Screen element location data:

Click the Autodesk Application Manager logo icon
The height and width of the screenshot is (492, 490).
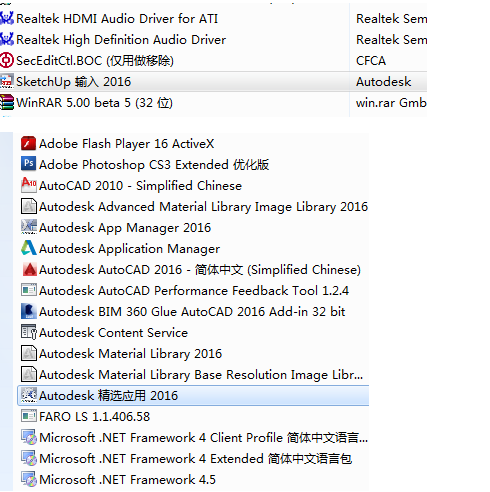coord(28,248)
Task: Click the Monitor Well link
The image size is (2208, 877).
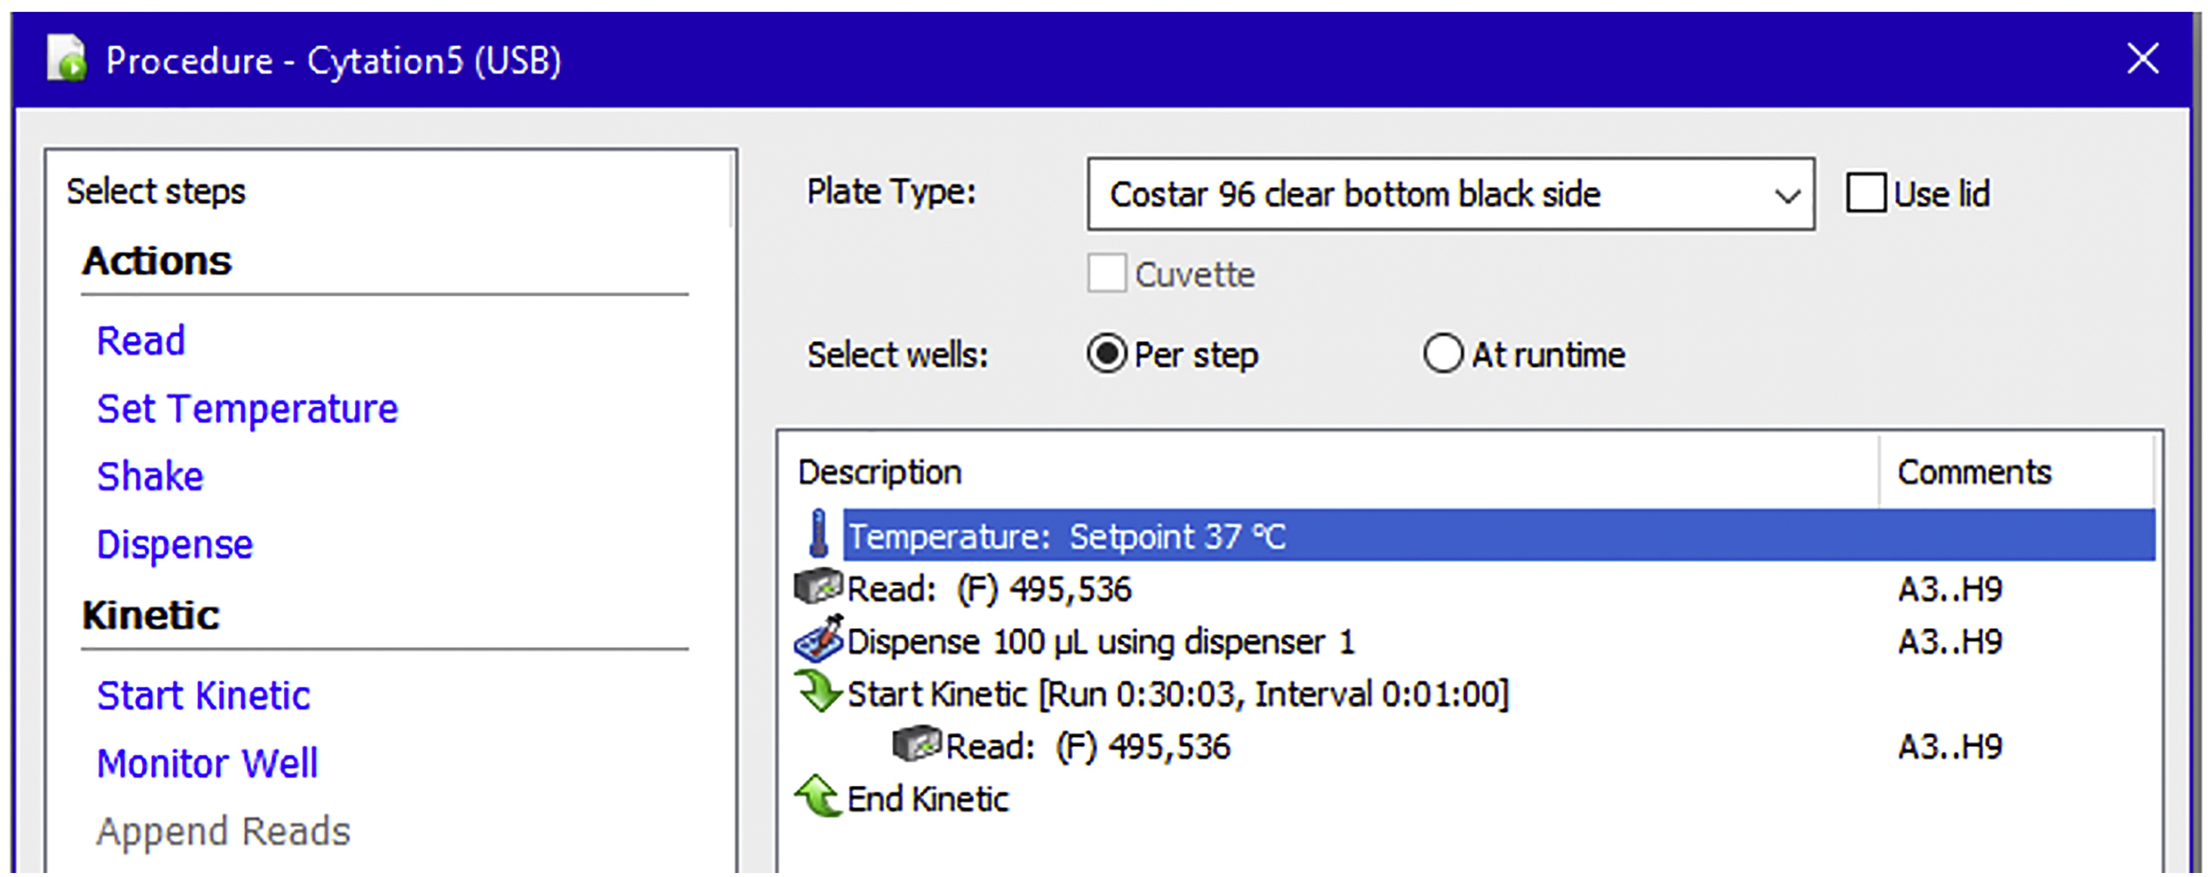Action: (207, 764)
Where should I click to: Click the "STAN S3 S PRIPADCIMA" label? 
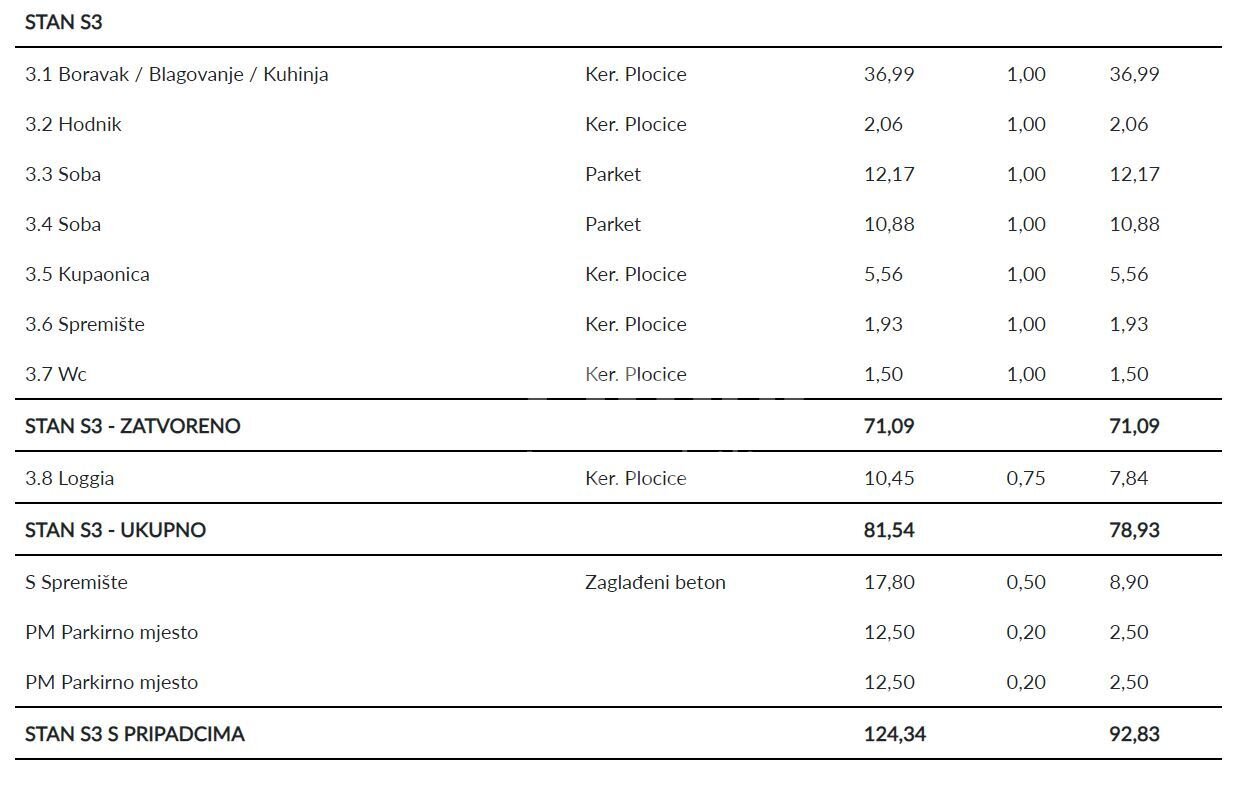click(x=135, y=734)
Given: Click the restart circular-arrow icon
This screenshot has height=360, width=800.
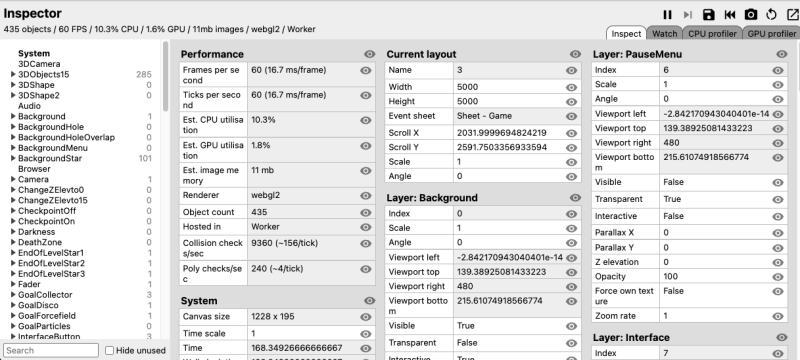Looking at the screenshot, I should 771,15.
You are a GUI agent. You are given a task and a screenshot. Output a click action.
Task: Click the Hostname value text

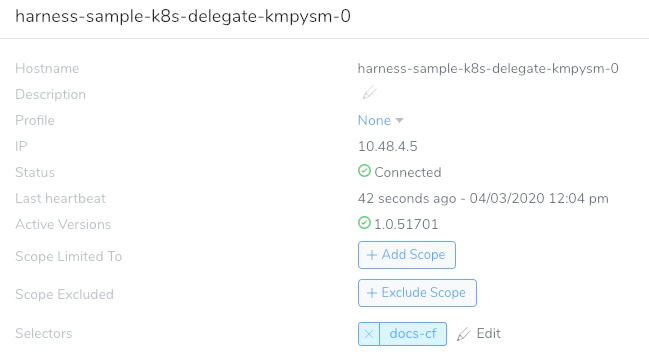[488, 68]
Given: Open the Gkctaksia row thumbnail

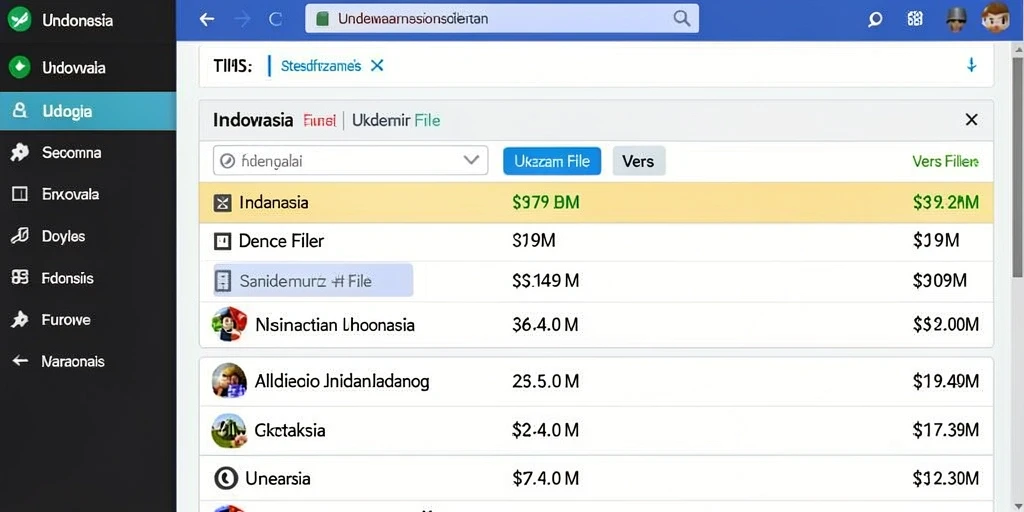Looking at the screenshot, I should coord(229,430).
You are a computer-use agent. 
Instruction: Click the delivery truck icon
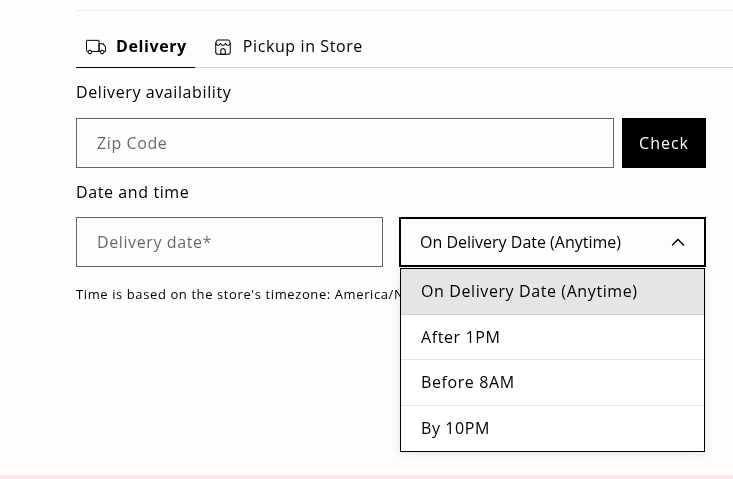coord(96,47)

◆ STATED EXERCISE:
Please report every line of the data above that contains the string "height", copying each such line in full.

◆ THE SOLUTION:
The height and width of the screenshot is (492, 490).
This screenshot has height=360, width=800.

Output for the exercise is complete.